How To Decorate Your Home Like Your Favorite American Girl Doll
Similar to Josefina, you’ve got a gentle soul, music makes your heart sing, and you have a soft spot for florals. There’s nothing you love more than being surrounded by flowers and collecting an assortment of vases, ceramics, and pottery vessels to arrange them in. (You also learned how to cook with them, no big deal.) After you finished deep cleaning every inch of your apartment when the world shut down and lockdown began, you started an account on Instagram to document your blossoming skills. Now, you’re running your own florist business. Family is extremely important to you and that’s a big part of your decor personality type, meaning that you proudly incorporate pieces of them into your home. Whether it’s an heirloom that has been passed down through the generations, postcards and pictures on the refrigerator, or a memory box safely concealed in your nightstand, family is always on your mind. — SG
Samantha (1904): Victorian Chic
Everybody in the AG universe knows that Samantha Parkington is bougie A.F. living with her wealthy grandmother in Mount Bedford, New York, during the Victorian era. You know you’re channeling Samantha’s divine energy if your home has a gallery wall with framed portraits, prints, and other precious items that you found in a bin at Anthropologie. “She loves to keep little letters and mementos from her friends throughout her life and display those in a prominent way,” says Lydia. “That’s a really important feature of her, because she likes to cherish things.” Like Samantha, you’re unapologetically girly, so your color palette would involve shades of pink with brass accents and lace details—you really lean into the frills of femininity. You probably fancy the finer things in life while also enjoying activities like painting, reading, and catching butterflies. You also have a library full of first-edition books by authors like Jane Austen and Joan Didion because you have taste, but you’ve never opened them.

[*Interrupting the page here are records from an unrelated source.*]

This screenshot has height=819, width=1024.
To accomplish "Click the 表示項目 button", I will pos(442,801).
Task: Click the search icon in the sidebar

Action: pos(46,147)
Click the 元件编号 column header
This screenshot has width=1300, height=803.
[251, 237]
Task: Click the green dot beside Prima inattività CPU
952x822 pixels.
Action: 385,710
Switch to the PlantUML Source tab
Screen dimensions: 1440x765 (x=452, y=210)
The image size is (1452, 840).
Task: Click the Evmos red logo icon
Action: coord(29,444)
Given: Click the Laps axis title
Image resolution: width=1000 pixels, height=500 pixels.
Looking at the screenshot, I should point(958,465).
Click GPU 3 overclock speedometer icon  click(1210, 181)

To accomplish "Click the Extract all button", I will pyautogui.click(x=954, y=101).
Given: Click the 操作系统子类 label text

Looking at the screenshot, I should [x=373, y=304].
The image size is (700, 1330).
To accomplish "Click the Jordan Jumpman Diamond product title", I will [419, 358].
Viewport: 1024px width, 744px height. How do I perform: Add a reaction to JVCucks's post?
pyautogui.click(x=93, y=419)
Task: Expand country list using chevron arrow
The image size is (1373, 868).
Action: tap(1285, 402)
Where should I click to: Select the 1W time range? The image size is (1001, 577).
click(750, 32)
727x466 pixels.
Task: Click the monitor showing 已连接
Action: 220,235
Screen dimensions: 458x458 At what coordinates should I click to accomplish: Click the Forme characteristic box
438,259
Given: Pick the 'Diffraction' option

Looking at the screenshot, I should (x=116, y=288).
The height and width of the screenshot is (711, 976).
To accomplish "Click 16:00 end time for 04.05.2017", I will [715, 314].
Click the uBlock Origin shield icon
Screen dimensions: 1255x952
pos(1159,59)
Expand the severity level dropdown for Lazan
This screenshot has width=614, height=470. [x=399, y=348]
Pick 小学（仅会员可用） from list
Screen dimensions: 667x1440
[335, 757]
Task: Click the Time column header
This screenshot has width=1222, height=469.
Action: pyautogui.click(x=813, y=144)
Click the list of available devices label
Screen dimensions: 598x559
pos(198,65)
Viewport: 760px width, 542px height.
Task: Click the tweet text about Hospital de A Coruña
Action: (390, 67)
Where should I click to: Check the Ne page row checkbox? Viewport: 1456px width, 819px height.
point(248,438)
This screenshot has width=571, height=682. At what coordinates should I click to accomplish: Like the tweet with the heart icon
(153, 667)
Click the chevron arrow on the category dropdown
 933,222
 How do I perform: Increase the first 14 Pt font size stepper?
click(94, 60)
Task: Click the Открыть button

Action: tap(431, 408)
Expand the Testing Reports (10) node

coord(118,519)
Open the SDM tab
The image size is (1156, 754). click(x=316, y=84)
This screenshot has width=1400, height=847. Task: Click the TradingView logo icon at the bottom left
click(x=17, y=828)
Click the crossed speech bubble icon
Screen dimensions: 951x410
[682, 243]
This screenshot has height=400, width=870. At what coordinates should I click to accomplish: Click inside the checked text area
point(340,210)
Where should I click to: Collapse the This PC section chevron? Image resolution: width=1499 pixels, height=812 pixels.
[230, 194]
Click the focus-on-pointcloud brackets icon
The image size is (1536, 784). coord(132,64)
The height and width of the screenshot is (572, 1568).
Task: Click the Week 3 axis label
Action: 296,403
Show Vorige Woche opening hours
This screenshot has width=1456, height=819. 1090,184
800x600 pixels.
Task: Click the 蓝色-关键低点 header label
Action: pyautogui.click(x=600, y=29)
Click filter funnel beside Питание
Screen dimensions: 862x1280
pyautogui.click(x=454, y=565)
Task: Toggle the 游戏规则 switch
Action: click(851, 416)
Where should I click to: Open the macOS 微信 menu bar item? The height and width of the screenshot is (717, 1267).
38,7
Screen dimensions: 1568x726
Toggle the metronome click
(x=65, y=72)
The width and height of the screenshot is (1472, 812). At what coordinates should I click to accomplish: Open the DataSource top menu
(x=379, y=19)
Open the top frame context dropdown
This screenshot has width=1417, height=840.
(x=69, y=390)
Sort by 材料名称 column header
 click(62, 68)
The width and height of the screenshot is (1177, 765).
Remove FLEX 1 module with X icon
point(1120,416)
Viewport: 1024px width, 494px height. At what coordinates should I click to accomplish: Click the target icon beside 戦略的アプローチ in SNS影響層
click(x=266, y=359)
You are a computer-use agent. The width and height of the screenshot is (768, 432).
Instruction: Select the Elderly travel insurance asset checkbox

Your furnishings are expensive, but everything is vintage and you probably got it from a family member’s estate. (As Barrett describes it, the vibe is very “old money.”) You have moving services on speed dial for all your furniture deliveries and have never lifted a finger to rearrange anything. You shamelessly have a mirrored bar cart in the corner featuring glass decanters, champagne coupes covered with Gohar World doilies, and bottles of Veuve Clicquot. You’re so classy that instead of having a birthday cake you serve petit fours from Cakes4Sport. Ceramics were your pandemic hobby of choice which you turned into a profitable revenue stream, but decided to donate all the proceeds to charity because you’re generous like that. — SG
Kit (1932): Thrifty Lit Chick
Margaret Mildred Kittredge, better known by her nickname Kit, is the OG investigative journalist we all aspired to be. Like any good reporter, Kit is intrepid, resourceful, hardworking, and adventurous—you kind of have to be when growing up during, ahem, unprecedented times like the Great Depression. She’s constantly chasing adventure and stories about those impacted by the historical events happening around her (specifically the housing crisis), and enjoys clacking out her reports on her trusty typewriter. We imagine someone like Kit living in a loft that screams grandmillennial. “Her whole characteristic is like she’s kind of thriftier, but I also think she actually liked that stuff,” explains Barrett. “She would maybe be a little grandma not in a super chic way, but she would have a lot of florally things and vintage decoration.… She would probably have some cute, mismatched china plates and things like that.”